On Fri, 27 Dec 2013, Tony Duell wrote:
Anyway, from what I rememebr (and it's
several years sicne I fired up the
Model 1), the LDOS disk format is pretty compatible between the M1 and
M3. An M3 vcan write an LDOS disk that will be correctly read on the M1.
That can be read by LDOS running on the model 1.
Sorry, yes, I should have been clearer. A single desnity disk written by
a M3 runnign LDOS will be correctly read by an M1 running LDOS.
NOT readable by TRS-DOS running on the model 1.
Yes.
To clarify (and I know _you_ know this). the 1771 disk controller (as
used i nthe Modle 1) could write 4 differnet DAms. The 'normal' DAM, the
'delected' DAM and 2 specials. Most other disk controllers, includig nthe
179x can only write the 'normal' and 'deleted' DAMs.
One the modle 1, TRS-DOs wrote the directory track with one of the
'special' DAMs. As a reasuly the 179x series of controllers cannot
correctly write such a disk. On the M3, TRS-DOS used the 'deleted' DAM on
the directory track.
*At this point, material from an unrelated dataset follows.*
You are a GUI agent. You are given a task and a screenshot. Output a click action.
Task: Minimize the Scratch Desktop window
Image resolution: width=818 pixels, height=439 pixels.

And IIRC LDOS did that on both the M1 and M3.
But, then LDOS running on the model 1 could probably
read that disk and
create a TRS-DOS compatible disk.
YEs, I think there was a utility to do that.
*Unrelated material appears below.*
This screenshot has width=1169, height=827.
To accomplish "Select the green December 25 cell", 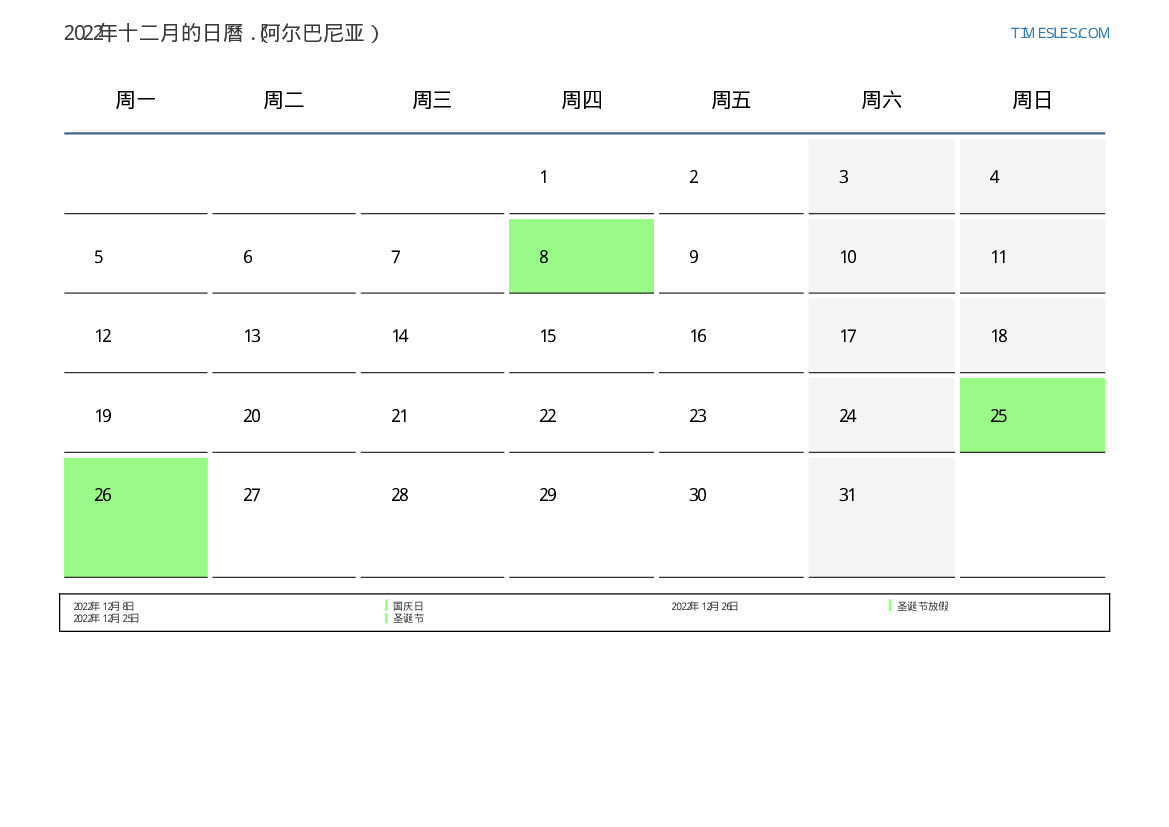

NOTHING running on the model 3 could produce a disk
that was readable by
model 1 TRS-DOS running on the model 1.
Oh, be careful. Nothign runnign on a model 3 could produce a disk that
was a standard M1 TRS-DOS disk, sure. But I see no reason why there
couldn't be a utility running under M1 TRS-DOS that could read a disk
written on an M3 (porovided it was single-density). But, agreed, by
defualt, M1 TRS-DOS will not read such a disk.
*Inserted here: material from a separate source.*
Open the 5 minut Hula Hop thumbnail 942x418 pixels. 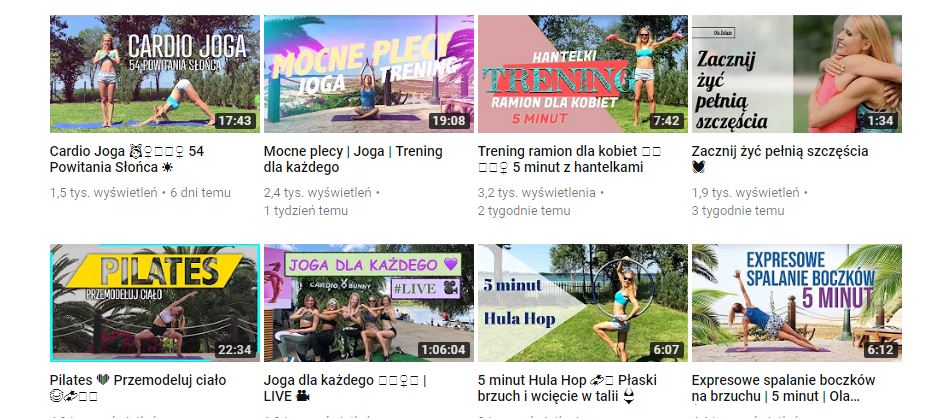[x=583, y=303]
What id TRS-DOS 2.3B on the M1 do? IIRC it had compatibility problems
with all older TRS-DOSes (including 2.3). Did it use the 'deleted' DAM on
the directory track? Something tells me it did.
It would not have taken much to write a trivial program that could run on
model 1, that could read track from the pseudo-model-1 disk, reformat the
track and write it back out.
I am pretty sure several such programs existed.
Running that trivial utility would require running
some other OS on the
model 1, OR getting that utility onto a model 1 TRS-DOS diskette (which
would require assembly it on model 1 TRS-DOS, or running some other OS on
the model 1 to get it onto a model-1 TRS-DOS compatible disk)
IRIC there was no program inlcuded with M1 TRS-DOs to same memory as a
/CMD file. But I guess you could ahve a BASIC progrma that could be typed
i nand which POKEd the program into memory or which created a /CMD file.
That would be _a_ way to bootstrap it.
Remember Boraon Von Munchausen's role in the word
"bootstrap"!
????
Besides the TRS-DOS derivatives, the model 1 also had MicroDOS (from
Micropolis), and CP/M (FMG relocated, OR Omicron,Parasitic, etc. memory
remapping hardware)
There was also at least one version of FORTH which was a self-booting
disk and which simply used the rest of the disk as storage for the FORTH
scrteens (4 off 256 byte sectors for each screen).